This is the script:
import requests
import json
import urlparse
from requests.adapters import HTTPAdapter
s = requests.Session()
s.mount('http://', HTTPAdapter(max_retries=1))
with open('proxies.txt') as proxies:
for line in proxies:
proxy=json.loads(line)
with open('urls.txt') as urls:
for line in urls:
url=line.rstrip()
data=requests.get(url, proxies=proxy)
data1=data.content
print data1
print {'http': line}
as you can see, its trying to access a list of urls through a list of proxies. Here is the urls.txt file:
http://api.exip.org/?call=ip
here is the proxies.txt file:
{"http":"http://107.17.92.18:8080"}
I got this proxy at www.hidemyass.com. Could it be a bad proxy? I have tried several and this is the result. Note: if you are trying to replicate this, you may have to update the proxy to a recent one at hidemyass.com. They seem to stop working eventually.

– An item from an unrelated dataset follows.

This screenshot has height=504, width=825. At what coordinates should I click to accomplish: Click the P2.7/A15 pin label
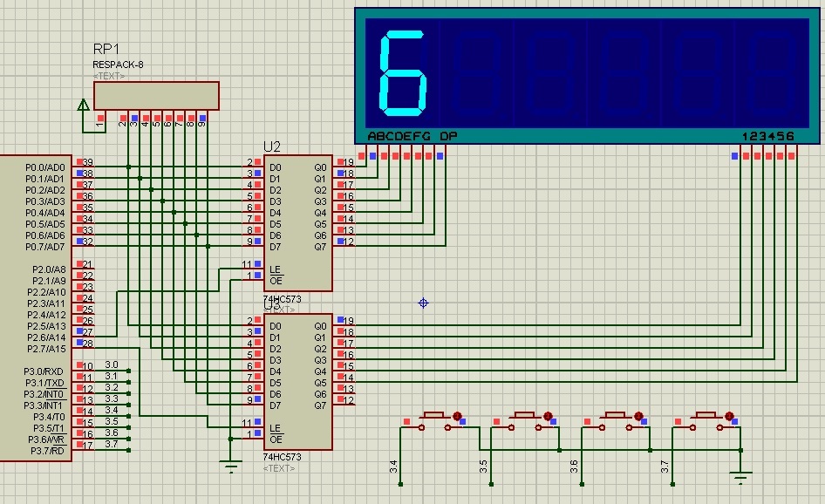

here is the full error and traceback:
Traceback (most recent call last):
File "test.py", line 17, in <module>
data=requests.get(url, proxies=proxy)
File "/usr/local/lib/python2.7/dist-packages/requests/api.py", line 55, in get
return request('get', url, **kwargs)
File "/usr/local/lib/python2.7/dist-packages/requests/api.py", line 44, in request
return session.request(method=method, url=url, **kwargs)
File "/usr/local/lib/python2.7/dist-packages/requests/sessions.py", line 335, in request
resp = self.send(prep, **send_kwargs)
File "/usr/local/lib/python2.7/dist-packages/requests/sessions.py", line 454, in send
history = [resp for resp in gen] if allow_redirects else []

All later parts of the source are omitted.